0:09

Hello, welcome back to our lectures on sampling people, records, and networks.

My name is Jim Lepkowski.

And in this lecture,

what we're going to do is continue what we've been doing before,

where we saw what it was like to sample at all, and do so randomly.

And in this lecture what we're going to be doing is looking at the issues of what

happens when we sample in terms of the consequence.

What do we get?

Especially, what do we get when we sample randomly?

0:42

And so, we're going to focus on these consequences here,

in our probability sampling realm.

We're going to need to use our imaginations as we do this.

And I'll where we need to use our imagination,

but it's not that hard for us to do.

We're going to have to imagine certain kinds of things

that we're never going to see.

0:59

Sort of the the counterfactual, the thing that we wonder about.

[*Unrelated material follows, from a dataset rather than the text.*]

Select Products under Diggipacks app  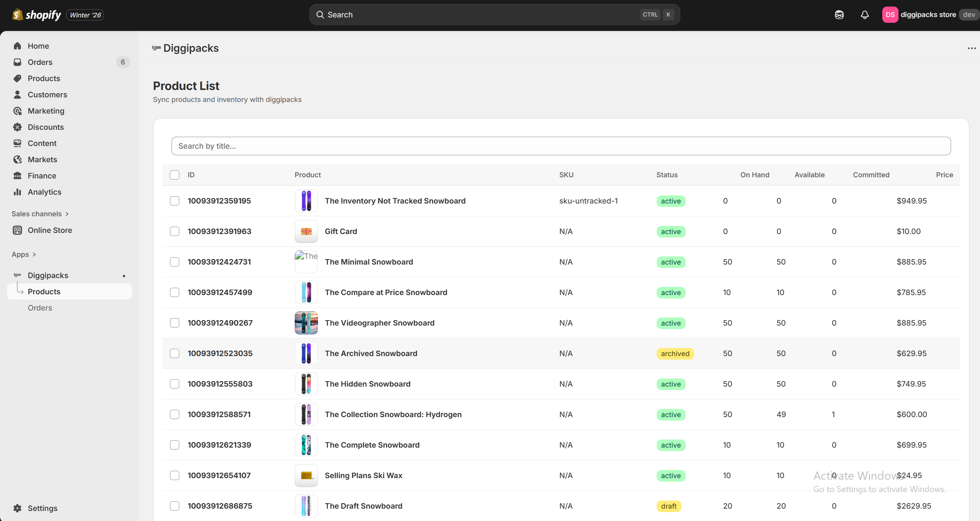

We made that decision and it went in one direction,

what would have happen if it'd gone the other?

Well, we'll going to imagine that here, except that here when we imagine it,

we can make a quite concrete with those other kinds of outcomes are.

And even come up with ways of understanding what those outcomes

would have been like.

But in any case, what we're going to do is talk about our selection process by

talking about a seven step process.

Where we're going to start out talking about a population, to frame,

to sample kind of an operation, when we're interested in the elements.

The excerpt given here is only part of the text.